Problem details
Read the records beneath this task and copy every line that contains the string "screenshot".

Supplied entries
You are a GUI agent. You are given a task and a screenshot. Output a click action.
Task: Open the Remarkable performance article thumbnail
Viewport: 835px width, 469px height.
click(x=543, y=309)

---

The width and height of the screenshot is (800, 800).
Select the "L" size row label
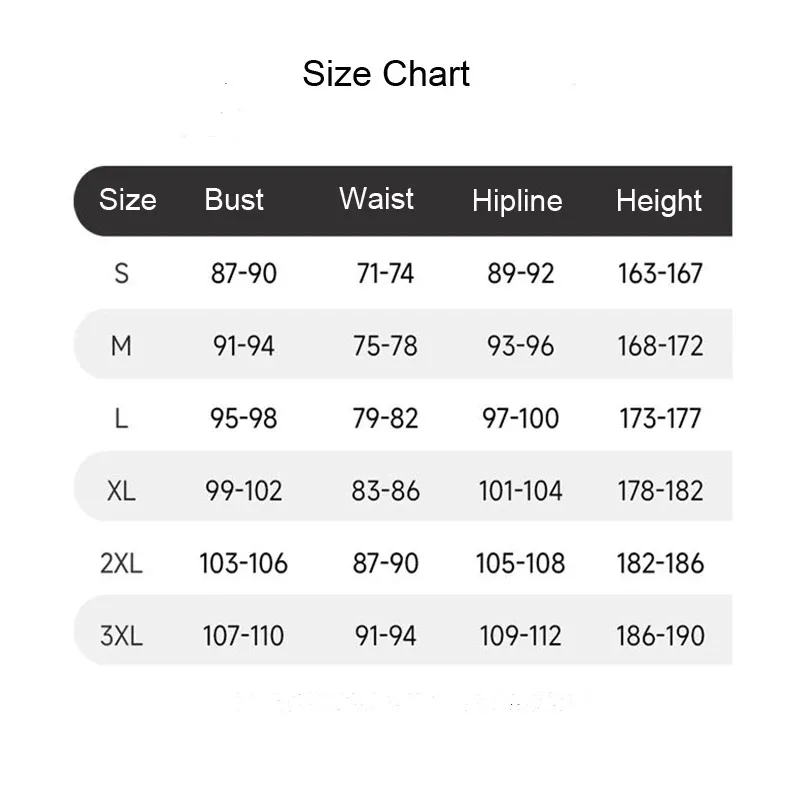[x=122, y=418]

* * *

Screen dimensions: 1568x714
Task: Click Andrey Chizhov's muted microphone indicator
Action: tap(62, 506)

Response
You are a GUI agent. You are given a task and a screenshot. Output a click action.
The width and height of the screenshot is (800, 800).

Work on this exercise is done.